#### [DIRECTIONS]
Of all the lines in the entries below, give again exactly those starting at the line containing "How do I perform: Click the divider" and ending at the line containing "Task: Select 短 word count option", both ends included, and no others.

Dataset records
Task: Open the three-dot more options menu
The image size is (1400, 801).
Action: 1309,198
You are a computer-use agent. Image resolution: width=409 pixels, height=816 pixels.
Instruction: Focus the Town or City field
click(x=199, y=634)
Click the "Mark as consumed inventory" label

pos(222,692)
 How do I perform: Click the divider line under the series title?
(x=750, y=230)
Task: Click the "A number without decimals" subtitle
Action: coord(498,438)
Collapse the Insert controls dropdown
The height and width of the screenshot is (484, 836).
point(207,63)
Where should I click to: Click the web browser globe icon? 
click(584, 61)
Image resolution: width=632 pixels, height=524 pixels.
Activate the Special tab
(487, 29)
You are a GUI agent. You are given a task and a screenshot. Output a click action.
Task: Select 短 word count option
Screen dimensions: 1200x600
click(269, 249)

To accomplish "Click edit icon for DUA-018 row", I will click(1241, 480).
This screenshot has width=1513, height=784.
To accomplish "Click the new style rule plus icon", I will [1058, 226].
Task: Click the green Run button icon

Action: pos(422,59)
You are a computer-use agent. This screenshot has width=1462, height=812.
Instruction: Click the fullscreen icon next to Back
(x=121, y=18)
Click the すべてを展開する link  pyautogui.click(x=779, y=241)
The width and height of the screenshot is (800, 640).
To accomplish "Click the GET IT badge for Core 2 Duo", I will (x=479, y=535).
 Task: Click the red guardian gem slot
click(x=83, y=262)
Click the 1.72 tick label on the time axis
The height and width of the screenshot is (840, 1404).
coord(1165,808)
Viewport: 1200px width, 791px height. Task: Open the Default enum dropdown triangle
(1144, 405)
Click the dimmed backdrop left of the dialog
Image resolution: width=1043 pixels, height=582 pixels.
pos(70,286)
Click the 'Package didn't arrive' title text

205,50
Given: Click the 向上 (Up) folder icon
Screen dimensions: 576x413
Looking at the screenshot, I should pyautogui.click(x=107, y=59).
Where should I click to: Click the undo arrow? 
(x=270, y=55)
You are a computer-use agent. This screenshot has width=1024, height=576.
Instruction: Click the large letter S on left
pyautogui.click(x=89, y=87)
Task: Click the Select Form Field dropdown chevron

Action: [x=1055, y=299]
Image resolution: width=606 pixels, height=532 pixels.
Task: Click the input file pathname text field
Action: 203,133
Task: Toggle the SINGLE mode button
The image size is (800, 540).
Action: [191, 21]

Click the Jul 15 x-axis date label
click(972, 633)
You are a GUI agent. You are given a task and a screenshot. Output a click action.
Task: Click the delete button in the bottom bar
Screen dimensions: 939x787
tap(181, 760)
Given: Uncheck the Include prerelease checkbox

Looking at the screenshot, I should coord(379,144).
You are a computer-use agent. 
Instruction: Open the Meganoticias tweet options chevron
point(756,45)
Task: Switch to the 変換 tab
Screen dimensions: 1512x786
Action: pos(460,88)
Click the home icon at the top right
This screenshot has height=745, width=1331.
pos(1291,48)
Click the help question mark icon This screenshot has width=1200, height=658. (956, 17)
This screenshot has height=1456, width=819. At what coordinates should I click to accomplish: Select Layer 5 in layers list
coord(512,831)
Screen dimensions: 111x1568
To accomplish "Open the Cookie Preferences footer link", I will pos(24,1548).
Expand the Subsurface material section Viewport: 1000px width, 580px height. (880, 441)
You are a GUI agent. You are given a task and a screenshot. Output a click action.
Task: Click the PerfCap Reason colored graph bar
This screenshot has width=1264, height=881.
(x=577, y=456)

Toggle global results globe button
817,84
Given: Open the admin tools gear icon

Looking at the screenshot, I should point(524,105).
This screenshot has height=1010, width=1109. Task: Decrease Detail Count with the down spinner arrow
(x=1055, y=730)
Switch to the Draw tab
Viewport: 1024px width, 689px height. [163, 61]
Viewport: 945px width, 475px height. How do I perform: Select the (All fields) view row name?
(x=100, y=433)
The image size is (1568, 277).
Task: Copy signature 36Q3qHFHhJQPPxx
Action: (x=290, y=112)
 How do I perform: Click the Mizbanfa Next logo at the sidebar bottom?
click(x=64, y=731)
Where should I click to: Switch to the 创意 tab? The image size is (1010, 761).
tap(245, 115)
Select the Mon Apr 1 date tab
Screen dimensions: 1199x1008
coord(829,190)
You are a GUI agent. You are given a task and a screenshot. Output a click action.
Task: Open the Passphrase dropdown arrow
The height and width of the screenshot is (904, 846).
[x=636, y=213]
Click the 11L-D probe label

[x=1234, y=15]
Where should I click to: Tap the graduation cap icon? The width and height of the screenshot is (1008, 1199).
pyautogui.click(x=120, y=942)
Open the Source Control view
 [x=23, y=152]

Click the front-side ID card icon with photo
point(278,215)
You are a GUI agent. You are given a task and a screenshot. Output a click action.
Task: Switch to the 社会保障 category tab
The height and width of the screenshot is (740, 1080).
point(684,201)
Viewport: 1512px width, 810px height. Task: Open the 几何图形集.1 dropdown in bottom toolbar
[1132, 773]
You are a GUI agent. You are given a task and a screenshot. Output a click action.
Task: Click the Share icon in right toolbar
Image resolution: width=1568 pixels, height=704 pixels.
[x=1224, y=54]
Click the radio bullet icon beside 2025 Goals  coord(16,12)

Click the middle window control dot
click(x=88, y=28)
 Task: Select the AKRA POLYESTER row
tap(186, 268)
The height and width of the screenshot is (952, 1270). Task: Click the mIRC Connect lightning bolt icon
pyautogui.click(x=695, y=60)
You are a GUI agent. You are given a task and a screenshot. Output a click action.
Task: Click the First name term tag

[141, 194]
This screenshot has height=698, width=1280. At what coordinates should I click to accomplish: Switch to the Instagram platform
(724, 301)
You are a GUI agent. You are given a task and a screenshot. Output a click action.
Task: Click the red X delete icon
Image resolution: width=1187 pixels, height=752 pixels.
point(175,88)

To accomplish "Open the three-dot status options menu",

#### [RESPONSE TO THIS EXERCISE]
 How do I perform: Click the divider line under the series title?
(x=750, y=230)
Task: Click the "A number without decimals" subtitle
Action: coord(498,438)
Collapse the Insert controls dropdown
The height and width of the screenshot is (484, 836).
point(207,63)
Where should I click to: Click the web browser globe icon? 
click(584, 61)
Image resolution: width=632 pixels, height=524 pixels.
Activate the Special tab
(487, 29)
You are a GUI agent. You are given a task and a screenshot. Output a click action.
Task: Select 短 word count option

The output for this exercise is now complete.